The UKSC rejected this approach, dismissing Lord Hope’s comments as ‘mistaken’ for three reasons:
Instead, the word ‘conduct’ is to be given its ‘ordinary meaning’, and s.137(3)(a) and (4)(a) are to be read as ‘concerned solely with where the physical acts alleged were done and not with where any effects of those acts (intentionally or otherwise) were felt’ [my emphasis]. On this approach, the conduct had plainly occurred ‘outside’ the US, and the appropriate provision was s.137(4), not s.137(3).
The transposition exercise – ‘mirroring’
The UKSC also provided clarification on the approach to be taken to the ‘transposition exercise’ required by the rule of double criminality.
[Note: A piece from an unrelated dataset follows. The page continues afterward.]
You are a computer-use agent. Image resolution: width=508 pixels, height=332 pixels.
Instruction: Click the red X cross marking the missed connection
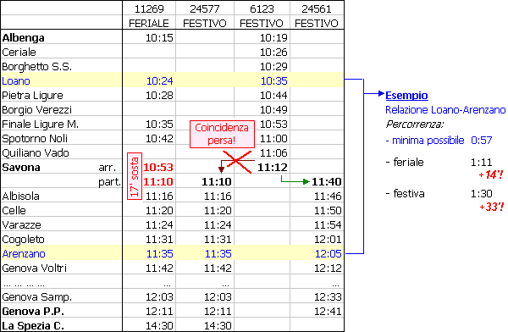pos(237,162)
Mr. El-Khouri argued that, under s.137(3)(b), when the court is conducting the transposition exercise the facts must be ‘mirrored’ so that any conduct which occurred outside of the requesting territory must also be treated as having occurred outside of the UK. Rejecting this, the UKSC made clear that s.137(3)(b) simply requires the court to assume that all conduct took place in the UK: no transposition in the opposite direction is required. In the present case, this meant no transposition was necessary because almost all the alleged acts in fact occurred in the UK.
In contrast, however, the UKSC stated that such a ‘mirroring’ exercise is required under s.137(4)(b). Unlike s.137(3)(b), the test of double criminality under s.137(4) includes the term ‘corresponding circumstances’, which requires transposition in both directions to ‘construct a mirror image of what actually occurred’.
As s.137(4) (not s.137(3)) was the correct provision to be used in El-Khouri, the UKSC applied this ‘mirroring’ approach and concluded that the mirrored conduct could not constitute any available extra-territorial offence in the UK. In doing so, the UKSC overruled the decision of R v Rogers [2014] EWCA Crim 1680, which held that the money laundering offences in ss.327-329 Proceeds of Crime Act 2002 had extra-territorial reach.
Conclusion
The UKSC’s judgment in El-Khouri [2025] provides necessary clarity on the concept of an ‘extradition offence’ under the Extradition Act 2003. While the jettisoning of the dicta in Cando Armas [2005] was apparently unexpected by the parties, who had not initially prepared submissions on this point, it is a welcome and sensible recalibration.